もうこれ以上の日本売りは許されない。

10日に訪米する安倍首相、日米首脳会談に向け、政府が検討する経済協力の原案が明らかになっている。日本の経済界はトランプショックというか、日本に関する恫喝に物言いにびびっている。日本はトランプ米大統領が重視するインフラへの投資などで10年間で4500億ドル(約51兆円)の市場を創出し、70万人の雇用を生み出すという。国防長官の訪日ではアメリカの極東軍事戦略に変化がないことを確認しているが、今回の経済協力はアメリカ軍への思いやり予算とは桁違いの金額になっている。日米間の貿易不均衡を批判するトランプ氏との会談でこうした協力を示して理解を得ようということだが、この費用の捻出には日本の公的年金資産の活用をあて込むなど異例というか無謀なやり方だ。

 新聞報道では、経済協力の題名は「日米成長雇用イニシアチブ」となっている。経済協力の中心は5本柱で「両国に成長と雇用をもたらし、絆をさらに強化」するとうたう。米国でのインフラ投資では、約17兆円の投資で70万人の雇用創出を想定。テキサス州やカリフォルニア州の高速鉄道計画への協力、都市鉄道や地下鉄車両の3千両刷新などが盛り込まれている。

 こうした巨額の投資には「日本のファイナンス(資金)力を最大限活用」と明記されている。メガバンクや政府系金融機関による融資のほか、外国為替資金特別会計、公的年金を長期運用する年金積立金管理運用独立行政法人(GPIF)の資金活用も見込まれている。また、日米以外の国の市場を一緒に開拓し、民間航空機の共同開発や原発の共同売り込みでも10年間で1500億ドル(約17兆円)の市場開拓をめざす。研究開発分野では、日本が得意なロボット技術、米国が先行する人工知能(AI)の連携を進める。医療介護分野のロボット開発、サイバーセキュリティーの向上でも協力する。

これはまさに「朝貢外交」というべき内容だ。これまでも安倍首相」は外遊のたびにお金のばらまきをしてきたが、今回の訪米は、従来の参勤交代よりもさらにアメリカに擦り寄った「朝貢」そのものだろう。

現在、日本政府には金がない。実質的に毎年大幅赤字なのだ。「2020年にプライマリー・バランス回復」という見通しを打ち上げていたがそれも絶望的なのに、その政府が50兆円もの資金をどこから捻出するのだろうか? 大企業に対米投資促進をさせるのならまだしも、新聞報道によれば、外為特別会計や公的年金積立金の流用を考えているという。公的年金の積立金を使って、アメリカ人ファ-ストの政策を行うというのだから、安倍首相の頭もいよいよ末期症状だ。
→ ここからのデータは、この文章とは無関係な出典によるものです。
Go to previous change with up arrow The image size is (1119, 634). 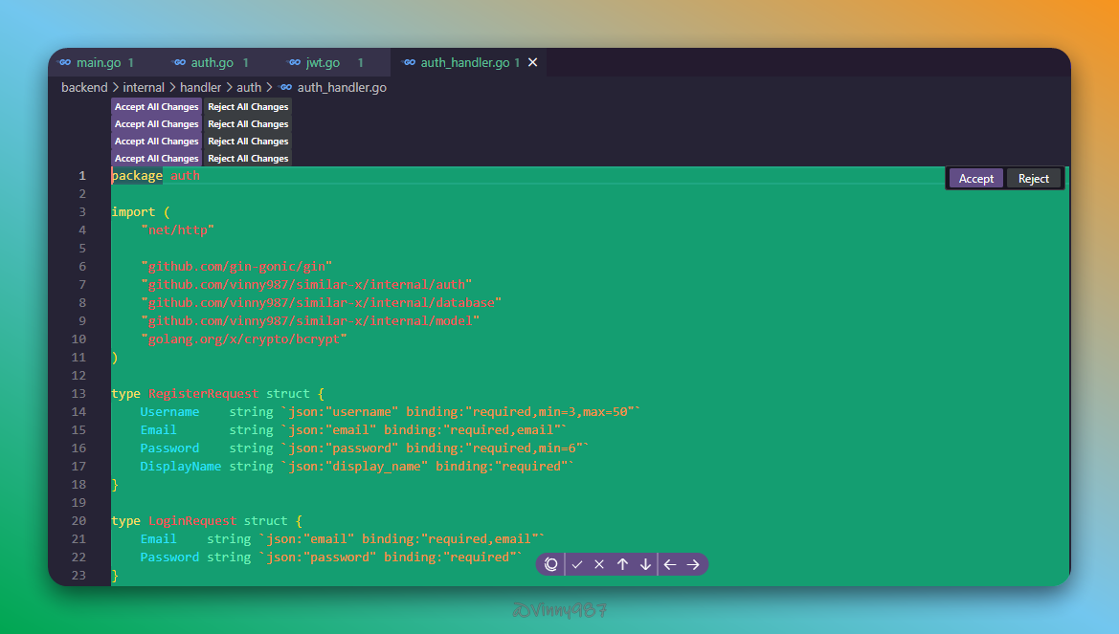(x=622, y=564)
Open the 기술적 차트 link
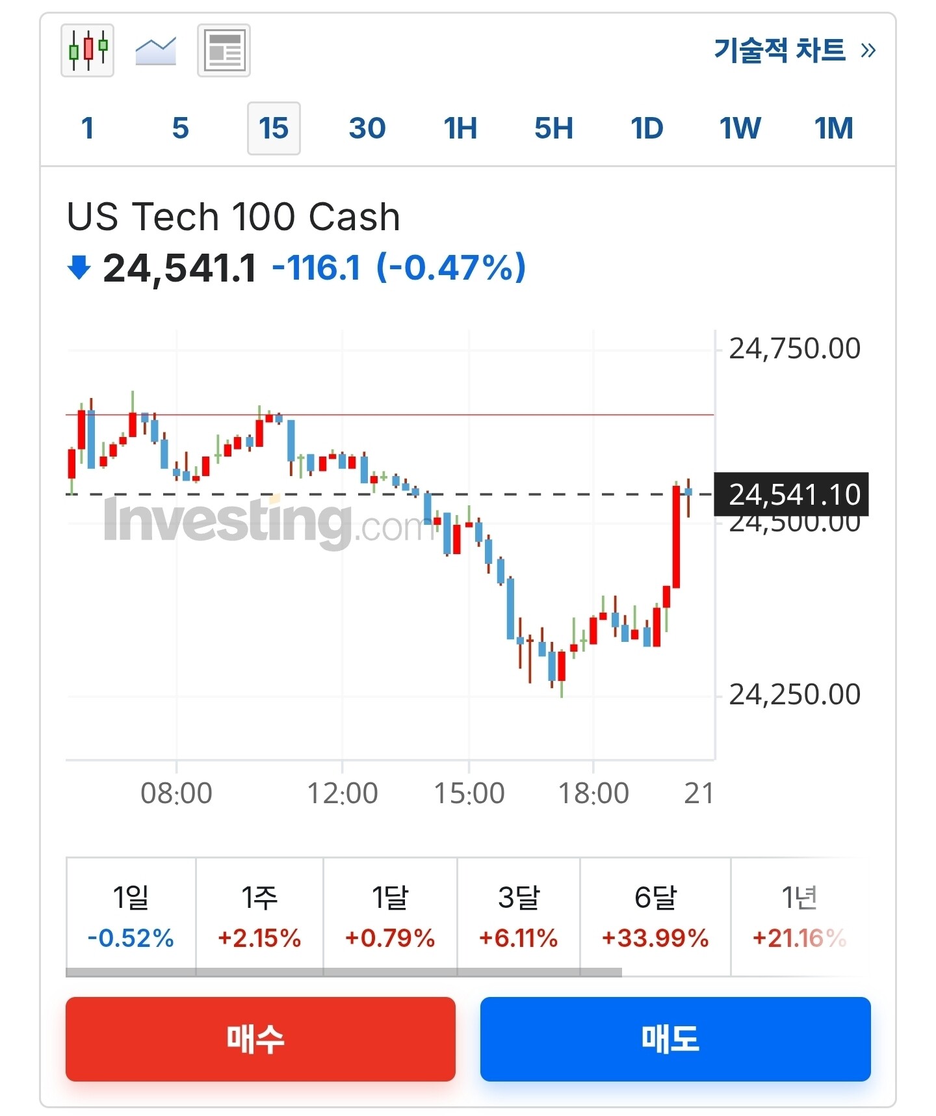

また、トランプ大統領の政策の実施に当たっては多額の費用が必要になるということで、アメリカ政府は多額の外債を発行するのではないかという憶測がある。そうなると日本もアメリカ外債を引き受けざるを得ない。日本政府は日銀に紙幣をどんどん印刷させて債権を引き受ける。これもまた日本の資金の簒奪だということだろう。
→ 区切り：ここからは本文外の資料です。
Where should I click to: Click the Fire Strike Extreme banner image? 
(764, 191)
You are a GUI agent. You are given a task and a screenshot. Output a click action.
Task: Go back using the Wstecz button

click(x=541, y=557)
昨日、労働者の実質賃金が上昇したというニュ-スが流れたが、内容は大企業中心の統計であり、また物価下落でプラスになっただけのことで、アベノミクスの失敗が裏事情である。これまでも年金資金を株式につぎ込んで株高、物価高を目論んだが、資金が目減りするだけで、国民の不安を増幅し、年金で生活する国民のひとりとして、許しがたい。